[Information provided]
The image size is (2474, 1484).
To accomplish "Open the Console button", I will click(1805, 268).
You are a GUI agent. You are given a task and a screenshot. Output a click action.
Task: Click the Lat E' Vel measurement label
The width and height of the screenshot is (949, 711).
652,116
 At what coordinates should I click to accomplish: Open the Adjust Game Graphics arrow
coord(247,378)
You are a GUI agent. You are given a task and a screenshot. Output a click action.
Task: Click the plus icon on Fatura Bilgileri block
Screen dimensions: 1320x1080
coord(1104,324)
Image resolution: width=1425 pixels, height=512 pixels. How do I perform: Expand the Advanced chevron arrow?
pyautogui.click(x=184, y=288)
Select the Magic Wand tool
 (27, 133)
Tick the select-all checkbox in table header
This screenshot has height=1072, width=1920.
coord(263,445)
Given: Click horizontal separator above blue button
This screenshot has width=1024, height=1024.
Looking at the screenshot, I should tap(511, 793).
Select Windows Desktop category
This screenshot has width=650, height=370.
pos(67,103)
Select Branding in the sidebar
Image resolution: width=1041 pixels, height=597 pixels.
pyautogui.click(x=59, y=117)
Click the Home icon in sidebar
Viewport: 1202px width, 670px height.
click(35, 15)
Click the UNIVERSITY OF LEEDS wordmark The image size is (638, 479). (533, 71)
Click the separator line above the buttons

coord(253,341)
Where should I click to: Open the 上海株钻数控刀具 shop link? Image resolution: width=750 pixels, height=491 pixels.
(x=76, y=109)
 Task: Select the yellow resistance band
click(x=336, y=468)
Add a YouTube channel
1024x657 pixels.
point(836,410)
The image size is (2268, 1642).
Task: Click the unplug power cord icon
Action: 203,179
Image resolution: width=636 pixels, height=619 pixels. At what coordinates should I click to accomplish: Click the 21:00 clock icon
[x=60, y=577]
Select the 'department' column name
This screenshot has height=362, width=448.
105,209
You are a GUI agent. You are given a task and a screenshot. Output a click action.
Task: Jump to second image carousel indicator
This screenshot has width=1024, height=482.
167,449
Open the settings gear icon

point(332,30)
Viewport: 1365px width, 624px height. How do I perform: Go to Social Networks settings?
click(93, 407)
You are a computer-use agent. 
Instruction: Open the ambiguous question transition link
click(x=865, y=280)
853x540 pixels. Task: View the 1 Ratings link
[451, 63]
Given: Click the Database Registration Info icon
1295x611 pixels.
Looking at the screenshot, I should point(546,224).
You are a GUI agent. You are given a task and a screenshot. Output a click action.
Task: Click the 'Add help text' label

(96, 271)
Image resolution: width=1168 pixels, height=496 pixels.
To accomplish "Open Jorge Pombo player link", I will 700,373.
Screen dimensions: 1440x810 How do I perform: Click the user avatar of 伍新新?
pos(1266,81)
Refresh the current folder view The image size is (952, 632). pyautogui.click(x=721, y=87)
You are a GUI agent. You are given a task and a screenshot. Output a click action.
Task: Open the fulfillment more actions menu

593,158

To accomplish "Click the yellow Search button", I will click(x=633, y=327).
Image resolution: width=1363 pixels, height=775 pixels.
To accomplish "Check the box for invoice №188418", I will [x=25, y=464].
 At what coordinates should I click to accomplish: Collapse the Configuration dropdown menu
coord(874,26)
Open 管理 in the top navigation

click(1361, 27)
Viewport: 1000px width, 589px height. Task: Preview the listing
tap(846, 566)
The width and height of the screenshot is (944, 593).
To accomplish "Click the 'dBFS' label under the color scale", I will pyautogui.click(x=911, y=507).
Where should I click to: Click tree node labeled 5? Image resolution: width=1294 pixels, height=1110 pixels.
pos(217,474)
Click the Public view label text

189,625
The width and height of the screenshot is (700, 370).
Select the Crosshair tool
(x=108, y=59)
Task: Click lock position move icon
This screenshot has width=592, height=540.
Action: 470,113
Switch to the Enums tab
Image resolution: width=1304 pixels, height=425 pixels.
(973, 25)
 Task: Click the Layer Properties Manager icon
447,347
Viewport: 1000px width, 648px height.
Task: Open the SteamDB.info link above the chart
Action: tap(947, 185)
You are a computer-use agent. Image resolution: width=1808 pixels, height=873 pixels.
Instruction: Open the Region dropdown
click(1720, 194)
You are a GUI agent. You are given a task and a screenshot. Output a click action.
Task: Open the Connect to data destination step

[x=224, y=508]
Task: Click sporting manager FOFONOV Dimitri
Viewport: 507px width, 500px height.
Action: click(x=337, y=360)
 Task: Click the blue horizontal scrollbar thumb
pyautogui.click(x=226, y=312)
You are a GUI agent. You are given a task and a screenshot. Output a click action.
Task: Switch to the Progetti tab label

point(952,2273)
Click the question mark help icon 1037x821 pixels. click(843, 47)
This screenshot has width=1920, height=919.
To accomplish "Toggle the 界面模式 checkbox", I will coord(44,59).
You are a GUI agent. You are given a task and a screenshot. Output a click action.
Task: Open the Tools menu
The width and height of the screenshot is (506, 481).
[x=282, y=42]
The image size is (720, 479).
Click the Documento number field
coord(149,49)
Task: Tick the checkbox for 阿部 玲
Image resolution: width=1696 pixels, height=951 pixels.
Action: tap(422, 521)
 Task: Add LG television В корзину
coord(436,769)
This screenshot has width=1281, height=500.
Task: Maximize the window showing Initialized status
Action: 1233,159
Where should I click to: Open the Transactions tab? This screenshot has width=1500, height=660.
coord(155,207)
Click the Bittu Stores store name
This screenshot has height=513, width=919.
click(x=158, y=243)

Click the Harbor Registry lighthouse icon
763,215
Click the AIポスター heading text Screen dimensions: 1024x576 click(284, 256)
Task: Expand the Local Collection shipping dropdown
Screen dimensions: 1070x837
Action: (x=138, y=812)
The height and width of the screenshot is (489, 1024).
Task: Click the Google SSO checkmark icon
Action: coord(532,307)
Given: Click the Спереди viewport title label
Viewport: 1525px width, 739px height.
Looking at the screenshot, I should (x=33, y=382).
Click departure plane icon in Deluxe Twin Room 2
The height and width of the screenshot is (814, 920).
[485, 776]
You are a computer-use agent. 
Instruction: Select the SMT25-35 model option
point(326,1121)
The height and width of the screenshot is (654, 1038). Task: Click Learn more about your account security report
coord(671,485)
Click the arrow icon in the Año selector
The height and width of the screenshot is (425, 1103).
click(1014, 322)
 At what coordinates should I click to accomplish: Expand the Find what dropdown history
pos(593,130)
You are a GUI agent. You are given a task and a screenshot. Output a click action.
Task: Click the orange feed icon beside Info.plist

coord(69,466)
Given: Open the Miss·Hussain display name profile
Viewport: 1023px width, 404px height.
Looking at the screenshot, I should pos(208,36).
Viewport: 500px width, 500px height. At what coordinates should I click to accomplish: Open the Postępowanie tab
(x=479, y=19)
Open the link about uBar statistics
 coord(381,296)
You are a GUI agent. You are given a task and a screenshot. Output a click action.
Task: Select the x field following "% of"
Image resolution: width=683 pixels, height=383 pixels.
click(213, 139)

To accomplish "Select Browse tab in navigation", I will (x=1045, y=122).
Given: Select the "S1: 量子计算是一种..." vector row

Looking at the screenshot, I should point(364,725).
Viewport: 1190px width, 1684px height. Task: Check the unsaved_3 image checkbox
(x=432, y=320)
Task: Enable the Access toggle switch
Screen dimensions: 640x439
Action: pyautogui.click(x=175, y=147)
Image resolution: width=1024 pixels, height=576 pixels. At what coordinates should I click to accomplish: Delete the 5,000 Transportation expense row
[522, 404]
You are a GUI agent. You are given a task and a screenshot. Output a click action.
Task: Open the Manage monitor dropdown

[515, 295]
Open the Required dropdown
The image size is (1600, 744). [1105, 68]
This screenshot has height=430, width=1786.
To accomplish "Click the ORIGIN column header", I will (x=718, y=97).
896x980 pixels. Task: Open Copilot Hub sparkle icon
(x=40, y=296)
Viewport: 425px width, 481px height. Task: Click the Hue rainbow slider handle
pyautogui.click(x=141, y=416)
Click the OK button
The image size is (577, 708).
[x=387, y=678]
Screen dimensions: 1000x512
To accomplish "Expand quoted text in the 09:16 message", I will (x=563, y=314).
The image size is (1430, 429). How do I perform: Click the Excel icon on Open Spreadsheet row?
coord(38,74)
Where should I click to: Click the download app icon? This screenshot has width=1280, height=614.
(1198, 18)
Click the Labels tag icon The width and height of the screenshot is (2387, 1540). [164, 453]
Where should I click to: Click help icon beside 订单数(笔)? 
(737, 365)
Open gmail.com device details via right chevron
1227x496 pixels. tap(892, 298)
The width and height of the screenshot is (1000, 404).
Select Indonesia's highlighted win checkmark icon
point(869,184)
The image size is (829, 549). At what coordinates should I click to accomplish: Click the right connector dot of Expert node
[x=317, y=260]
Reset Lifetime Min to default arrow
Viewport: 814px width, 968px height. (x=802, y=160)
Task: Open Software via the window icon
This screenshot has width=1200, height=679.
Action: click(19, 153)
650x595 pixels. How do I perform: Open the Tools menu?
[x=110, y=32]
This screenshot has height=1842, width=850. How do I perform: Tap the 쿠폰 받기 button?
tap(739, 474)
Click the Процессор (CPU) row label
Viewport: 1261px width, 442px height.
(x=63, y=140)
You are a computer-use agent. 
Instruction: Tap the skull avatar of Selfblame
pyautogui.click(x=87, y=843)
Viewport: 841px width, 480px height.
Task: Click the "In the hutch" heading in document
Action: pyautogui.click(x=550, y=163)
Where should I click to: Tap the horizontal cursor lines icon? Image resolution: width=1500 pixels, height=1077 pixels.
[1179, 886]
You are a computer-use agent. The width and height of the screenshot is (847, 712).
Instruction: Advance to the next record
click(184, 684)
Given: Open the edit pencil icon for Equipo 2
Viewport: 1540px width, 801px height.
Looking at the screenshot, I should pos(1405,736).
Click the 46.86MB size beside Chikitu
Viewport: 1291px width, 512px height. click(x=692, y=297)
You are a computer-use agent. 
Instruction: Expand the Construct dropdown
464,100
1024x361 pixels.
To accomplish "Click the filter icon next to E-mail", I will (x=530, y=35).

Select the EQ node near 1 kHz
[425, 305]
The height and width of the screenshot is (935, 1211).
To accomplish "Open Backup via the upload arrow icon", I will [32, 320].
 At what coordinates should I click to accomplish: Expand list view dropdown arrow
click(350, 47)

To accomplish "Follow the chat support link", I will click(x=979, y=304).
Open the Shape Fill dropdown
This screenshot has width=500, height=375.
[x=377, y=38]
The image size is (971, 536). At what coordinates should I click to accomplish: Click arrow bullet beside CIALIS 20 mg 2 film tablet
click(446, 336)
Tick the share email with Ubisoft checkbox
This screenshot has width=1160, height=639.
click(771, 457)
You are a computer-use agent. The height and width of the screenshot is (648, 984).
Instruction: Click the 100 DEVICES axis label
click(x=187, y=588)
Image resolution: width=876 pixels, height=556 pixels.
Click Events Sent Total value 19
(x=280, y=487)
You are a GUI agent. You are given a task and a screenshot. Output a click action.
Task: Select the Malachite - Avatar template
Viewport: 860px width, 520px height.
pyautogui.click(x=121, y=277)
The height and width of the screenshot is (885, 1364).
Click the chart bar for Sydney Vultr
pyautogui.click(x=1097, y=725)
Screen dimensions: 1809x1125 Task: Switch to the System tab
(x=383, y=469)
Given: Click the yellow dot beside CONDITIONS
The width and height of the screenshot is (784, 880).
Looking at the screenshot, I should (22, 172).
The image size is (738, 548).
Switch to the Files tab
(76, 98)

[Your assignment] What are the lines above that hold the string "will"? Copy them.

[Solution]
To accomplish "Open the Console button", I will click(1805, 268).
To accomplish "Open Jorge Pombo player link", I will 700,373.
To accomplish "Click the yellow Search button", I will click(x=633, y=327).
To accomplish "Check the box for invoice №188418", I will [x=25, y=464].
To accomplish "Click the 'dBFS' label under the color scale", I will pyautogui.click(x=911, y=507).
To accomplish "Toggle the 界面模式 checkbox", I will coord(44,59).
To accomplish "Select Browse tab in navigation", I will (x=1045, y=122).
To accomplish "Click the ORIGIN column header", I will (x=718, y=97).
To accomplish "Expand quoted text in the 09:16 message", I will (x=563, y=314).
To accomplish "Click the filter icon next to E-mail", I will (x=530, y=35).
To accomplish "Open Backup via the upload arrow icon", I will [32, 320].
To accomplish "Follow the chat support link", I will click(x=979, y=304).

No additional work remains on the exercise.